Politik

65 Mio. Mark gegen Rechts Bergmann stellt Aktionsprogramm vor

Nach Innenminister Otto Schily (SPD) hat nun auch Familienministerin Christine Bergmann (SPD) ein Aktionsprogramm zur Bekämpfung des Rechtsextremismus vorgestellt. 65 Mio. DM sollen in das Projekt "Jugend für Toleranz und Demokratie - gegen Rechtsextremismus, Fremdenfeindlichkeit und Antisemitismus" fließen. "Fremdenfeindliches Klima ist dort möglich, wo es keinen Widerspruch gibt", erklärte die SPD-Politikerin.

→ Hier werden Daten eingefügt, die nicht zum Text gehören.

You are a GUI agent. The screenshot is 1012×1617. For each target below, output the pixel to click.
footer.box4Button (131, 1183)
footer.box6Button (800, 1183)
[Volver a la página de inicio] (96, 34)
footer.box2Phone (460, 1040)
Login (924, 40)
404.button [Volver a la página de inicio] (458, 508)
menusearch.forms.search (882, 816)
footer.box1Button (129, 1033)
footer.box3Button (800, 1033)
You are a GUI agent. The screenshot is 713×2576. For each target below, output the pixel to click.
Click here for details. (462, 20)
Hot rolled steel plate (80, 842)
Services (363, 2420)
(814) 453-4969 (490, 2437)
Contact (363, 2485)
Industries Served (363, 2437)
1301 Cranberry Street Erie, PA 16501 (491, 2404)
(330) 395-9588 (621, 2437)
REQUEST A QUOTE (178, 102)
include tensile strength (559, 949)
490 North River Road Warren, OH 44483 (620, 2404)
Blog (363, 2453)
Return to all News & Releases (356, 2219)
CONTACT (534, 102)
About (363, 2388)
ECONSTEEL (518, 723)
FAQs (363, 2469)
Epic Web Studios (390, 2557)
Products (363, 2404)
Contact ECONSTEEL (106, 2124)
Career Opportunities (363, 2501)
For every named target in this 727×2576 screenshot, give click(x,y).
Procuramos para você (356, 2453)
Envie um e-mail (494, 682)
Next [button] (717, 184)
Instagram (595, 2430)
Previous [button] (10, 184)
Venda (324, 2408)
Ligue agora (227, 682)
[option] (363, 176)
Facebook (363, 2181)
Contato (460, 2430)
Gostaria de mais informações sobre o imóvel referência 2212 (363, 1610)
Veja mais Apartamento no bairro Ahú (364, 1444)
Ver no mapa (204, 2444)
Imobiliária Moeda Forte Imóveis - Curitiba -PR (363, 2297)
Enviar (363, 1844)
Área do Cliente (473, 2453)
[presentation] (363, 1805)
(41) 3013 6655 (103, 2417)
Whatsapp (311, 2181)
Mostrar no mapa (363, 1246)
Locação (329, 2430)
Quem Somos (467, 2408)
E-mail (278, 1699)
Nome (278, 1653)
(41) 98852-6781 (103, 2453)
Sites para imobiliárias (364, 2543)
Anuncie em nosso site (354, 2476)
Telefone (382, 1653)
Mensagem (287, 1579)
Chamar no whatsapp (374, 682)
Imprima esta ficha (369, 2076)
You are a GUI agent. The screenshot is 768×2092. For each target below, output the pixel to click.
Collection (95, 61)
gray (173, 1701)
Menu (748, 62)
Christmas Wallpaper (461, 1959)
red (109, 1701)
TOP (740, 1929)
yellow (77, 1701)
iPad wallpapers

Bergmann teilte mit, die bisherige Gewaltprävention bei Kindern und Jugendlichen verstärken zu wollen. Schwerpunkte des Programms seien die politische Bildung und die Unterstützung von Initiativen vor Ort. Dafür veranschlagte die Ministerin 30 Mio. DM. Mit dem Geld sollen Jugendliche unter anderem im kritischen Umgang mit dem Internet geschult und für rechtsradikale Inhalte von Musiktiteln sensibilisert werden.

Mit Hilfe von weiteren 10 Mio. DM sollen Bürgerinitiativen unterstützt werden, die sich der Betreuung von Opfern rechtsradikaler Gewalt verschrieben haben. Diese sogenannnten Civitas-Programme werden von der Amadeu-Antonio-Stiftung koordiniert. Amadeu war das erste Todesopfer ausländerfeindlich motivierter Gewalt in den neuen Bundesländern.

25 Mio. DM würden für Gruppen ausgegeben, die deutsche und ausländische Jugendliche beim gemeinsamen Lernen betreuen, so Bergmann weiter. Im internationalen Jugendaustausch sollen die Themen Rassismus und Fremdenfeindlichkeit in Zukunft stärker beachtet werden.

Springerstiefel-Verbot an Schulen

Gegenüber der Berliner Zeitung "B.Z." hat sich Bergmann für ein Verbot von Springerstiefeln und Bomberjacken an deutschen Schulen ausgesprochen. Bereits ausgesprochene Verbote an mehreren Schulen dürften keine Einzelmaßnahmen bleiben, erklärte die Ministerin.